Tu as également participé à la Prompt Battle organisée en fin d’année à la galerie. En quoi consiste ce format et quel rôle joue-t-il pour toi ?

C’est un format très intéressant qui est né en Allemagne et qui s’est ensuite diffusé ailleurs. Je l’ai découvert pour la première fois à Ars Electronica 2023, à Linz. Je trouve que la catégorie Prompt Battle est très flexible et laisse beaucoup d’espace à la réinvention selon les intérêts de chaque communauté ou de chaque ville.
Le format que je connais actuellement consiste à réunir deux équipes qui s’affrontent autour de prémisses diverses, les obligeant à utiliser des outils d’IA générative d’images, de vidéos ou de textes. L’équipe qui satisfait le plus le public par son résultat génératif, tout en répondant à la contrainte du défi, remporte la victoire.
Je pense que c’est un format encore jeune, mais avec un fort potentiel pour générer des sous-cultures actives qui pratiquent au quotidien l’interaction avec l’IA générative, les amenant à participer de manière intuitive à des espaces qui encouragent cette pratique sous une forme compétitive.
Qu’est-ce que l’artivisme ? Te définis-tu comme artiviste ? Pourquoi ?
Lier l’art à l’activisme est une décision consciente que j’ai prise dès le début de mon autodétermination à me consacrer entièrement à l’art sous toutes ses formes. Il n’est peut-être pas si simple de mesurer si l’on parvient ou non à être activiste des causes que l’on défend, car l’impact de l’art sur la société n’est pas mathématiquement définissable et est souvent invisibilisé.

Cependant, mon expérience de l’art vivant et les retours des personnes qui assistent à mes œuvres me montrent que ce que je fais est pertinent pour elles, que mes paroles parviennent à panser des blessures ou à offrir de nouvelles perspectives.
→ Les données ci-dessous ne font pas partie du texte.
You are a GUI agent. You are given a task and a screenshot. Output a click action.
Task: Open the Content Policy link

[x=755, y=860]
Je me définis comme un·e artiste ayant une position politique antiguerre, antidictature, antigénocide, antipatriarcale et anticoloniale, et cette conviction se traduit dans mes images et mes mots. Toutefois, je crois que la position de la négation ne me suffit plus. Pendant une période de ma vie, j’ai tenté de comprendre le monde à partir de la violence, parce qu’elle m’entourait. Aujourd’hui, il me semble essentiel de proposer des imaginaires entièrement nouveaux, ce qui n’est pas chose facile. Comment imaginer un monde dans lequel être antiguerre ne serait plus nécessaire, mais où l’on pourrait s’affirmer à partir de quelque chose qui ne soit pas la violence ? J’y réfléchis beaucoup.
Quel message aimerais-tu partager avec notre communauté ?
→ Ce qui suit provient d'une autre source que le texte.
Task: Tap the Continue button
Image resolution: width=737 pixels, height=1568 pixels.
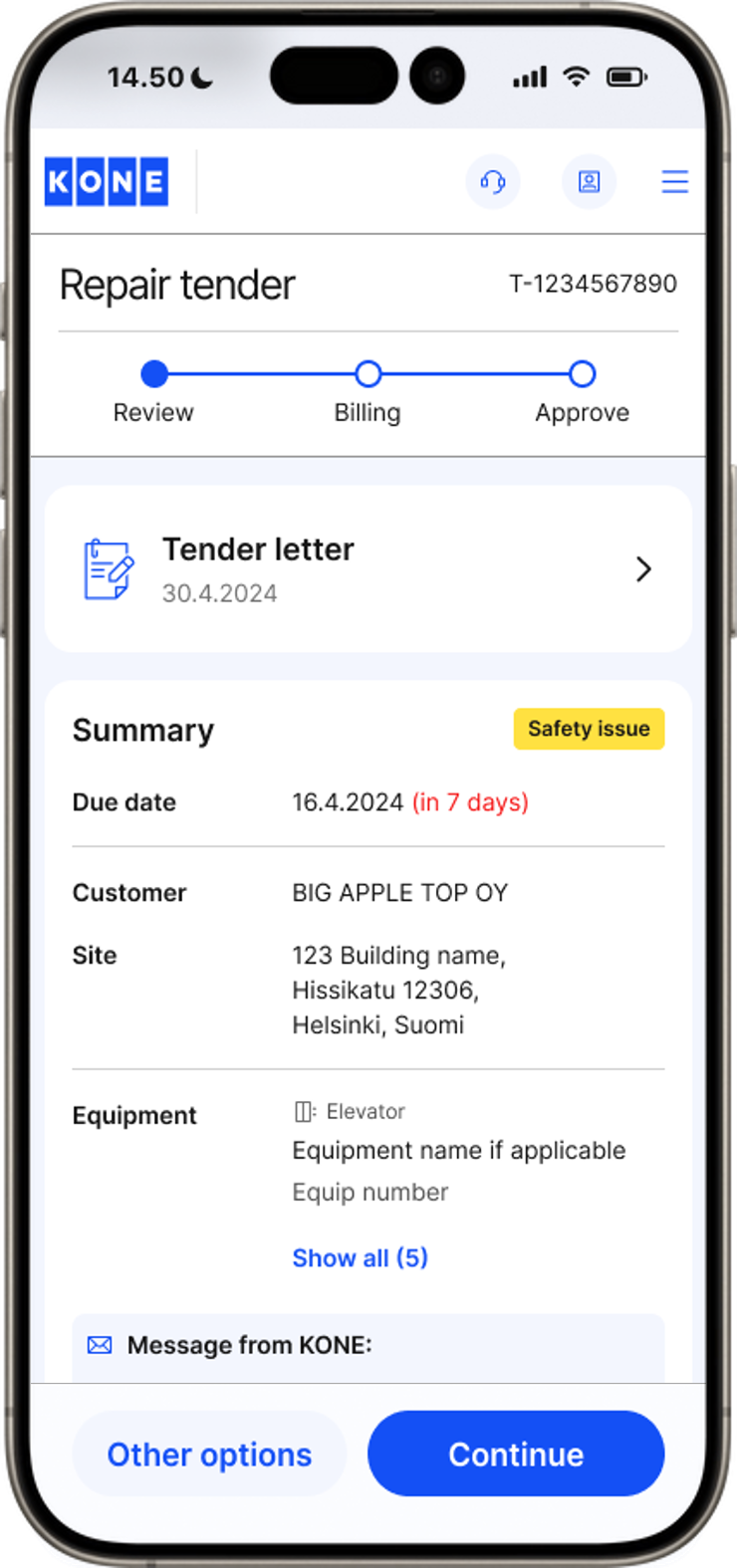Action: click(x=515, y=1454)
La révolution de la tendresse. La première fois qu’on me l’a expliquée, je n’ai pas pu m’arrêter de pleurer. Je venais de passer des années dans un activisme féministe militant, avec une blessure béante et douloureuse, et une rage coincée dans la gorge. Nous ne pouvions que crier : de douleur, de colère, de tristesse, de dégoût.
Un jour, cette douleur n’a plus voulu continuer à faire mal, et j’ai compris que j’avais toute une vie devant moi pour devenir la vie que je voulais voir exister dans ce monde, même si j’ignorais totalement à quoi pouvait ressembler une action politique qui ne soit pas une réponse à la violence.
Aujourd’hui, je pleure encore quand je pense à la révolution de la tendresse, mais cette fois de joie. J’ai trouvé des camarades qui changent le monde en faisant de la musique, de la peinture, des vêtements, de la performance, à partir de l’amour. La tendresse radicale et le soin de la vie sont une énergie expansive et inarrêtable ; celles et ceux qui la connaissent peuvent témoigner qu’il s’agit du moteur de transformation le plus fertile qui soit.
J’ai compris que je voulais vivre ma vie ainsi : depuis la vulnérabilité du choix de ne pas avoir peur, même lorsqu’il existe de nombreuses raisons de la ressentir. J’ai choisi de vivre de la manière la plus authentique possible pour moi, et je comprends aujourd’hui que cela n’est pas de l’égoïsme.